**ACTION ITEM**
Could you restate the data below word for word, without its pictures?

**MATERIAL FOR THE TASK**

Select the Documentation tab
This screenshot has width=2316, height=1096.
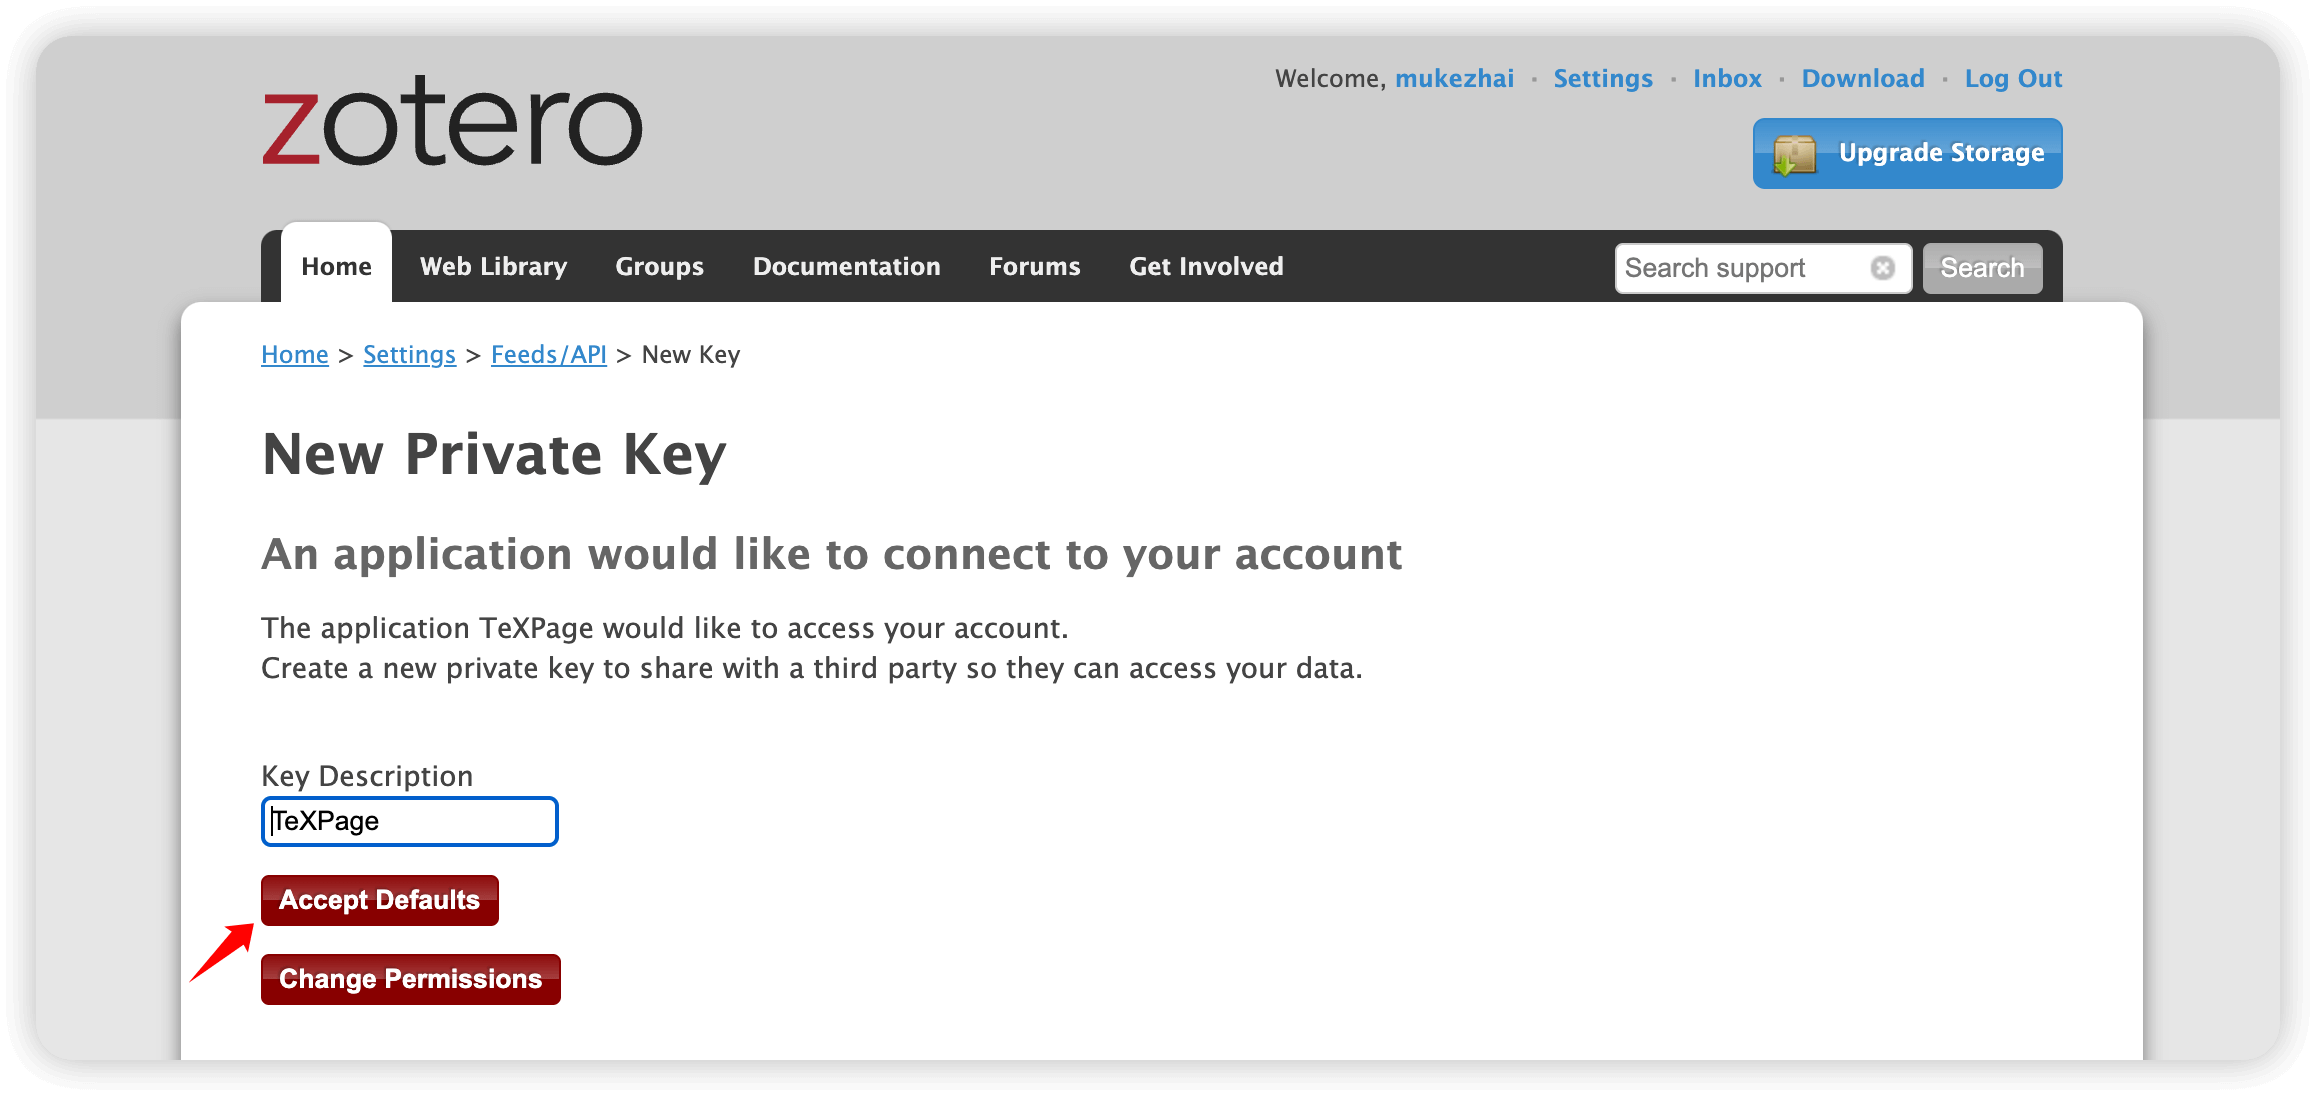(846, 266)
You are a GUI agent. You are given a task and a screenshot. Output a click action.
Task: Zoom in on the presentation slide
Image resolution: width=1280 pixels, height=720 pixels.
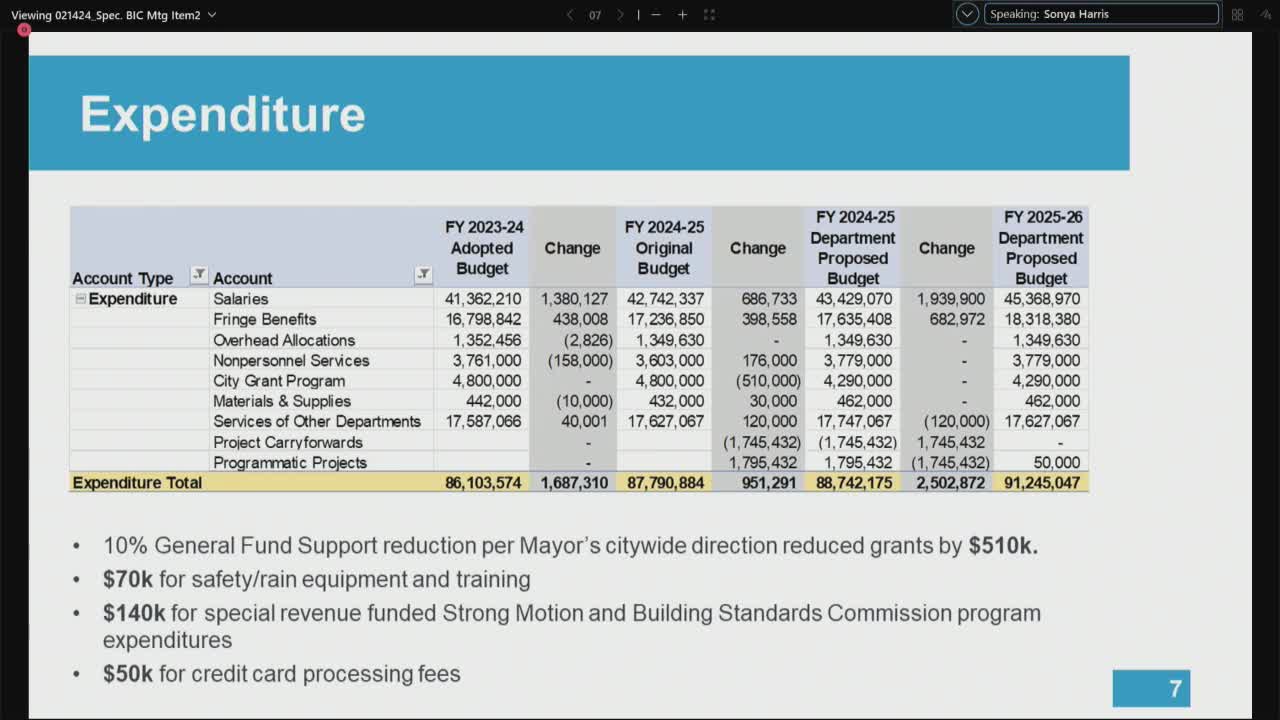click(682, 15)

**PROBLEM SOLUTION**
Select the Documentation tab
This screenshot has width=2316, height=1096.
(846, 266)
You are a GUI agent. You are given a task and a screenshot. Output a click action.
Task: Zoom in on the presentation slide
Image resolution: width=1280 pixels, height=720 pixels.
click(682, 15)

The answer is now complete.